I put the phone down and cried; tears of joy – NO not at all. But why the tears of sadness? I guess I was secretly hoping that I wouldn’t get a place so that I could stay at home and yet reconcile that I had tried my best. The reality had hit home but I couldn’t bare the thought of leaving home. WHERE EVEN WAS the Czech Republic and what was it like? How was I going to live alone? Panic, panic and on top of this my two brothers taunting me – “uh oh, have you seen the film Hostel?” I had realised the start of my dream but was being swallowed up by a different nightmare!
If this wasn’t bad enough, now the aunties and uncles started another rant – “hai hai, shaadi kab karay gi agar ab Medicine shuroo kari hai” (when will she get married if she’s only just starting Medicine) – The nightmare was worsening.
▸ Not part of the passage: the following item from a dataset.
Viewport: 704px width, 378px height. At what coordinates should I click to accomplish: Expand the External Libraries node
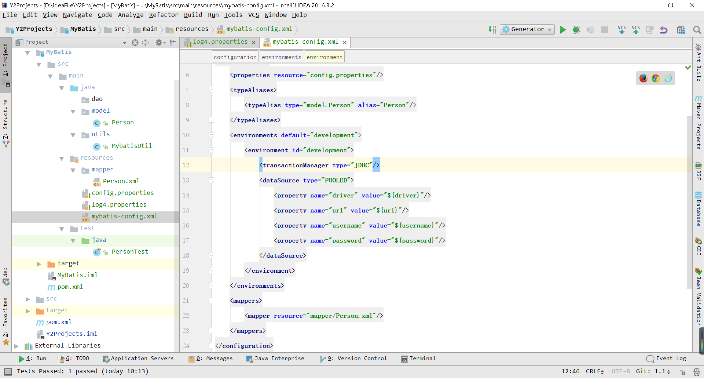click(17, 346)
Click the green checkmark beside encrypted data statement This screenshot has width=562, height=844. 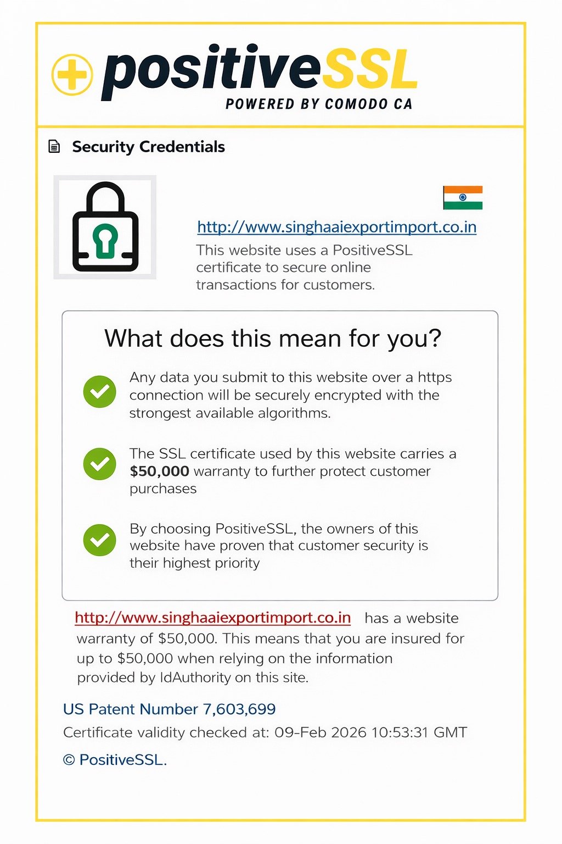point(99,392)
Was I being put off again – should I simply just write to the School and thank them but no thanks?
Fast forward July 2015 – I have to be thankful for this opportunity culminating in what now feels like the best decision of my life! And no, FYI Czech Republic is nothing like Hostel, what a deceiving film!
I guess the moral of the story is quite simply this – NEVER GIVE UP and moreover do not deceive yourself. If you have a dream, then chase it whole-heartedly, with passion and enthusiasm. If an ordinary British Pakistani girl like me can leave her comfort zone to chase her dreams then trust me, anyone can! Moving away from home was a huge transition – quite possibly the riskiest decision of my life. I still don’t, quite, understand how I did it. But I guess that is the lesson of hardship and struggle, often revealing our inner strengths that we aren’t even aware of.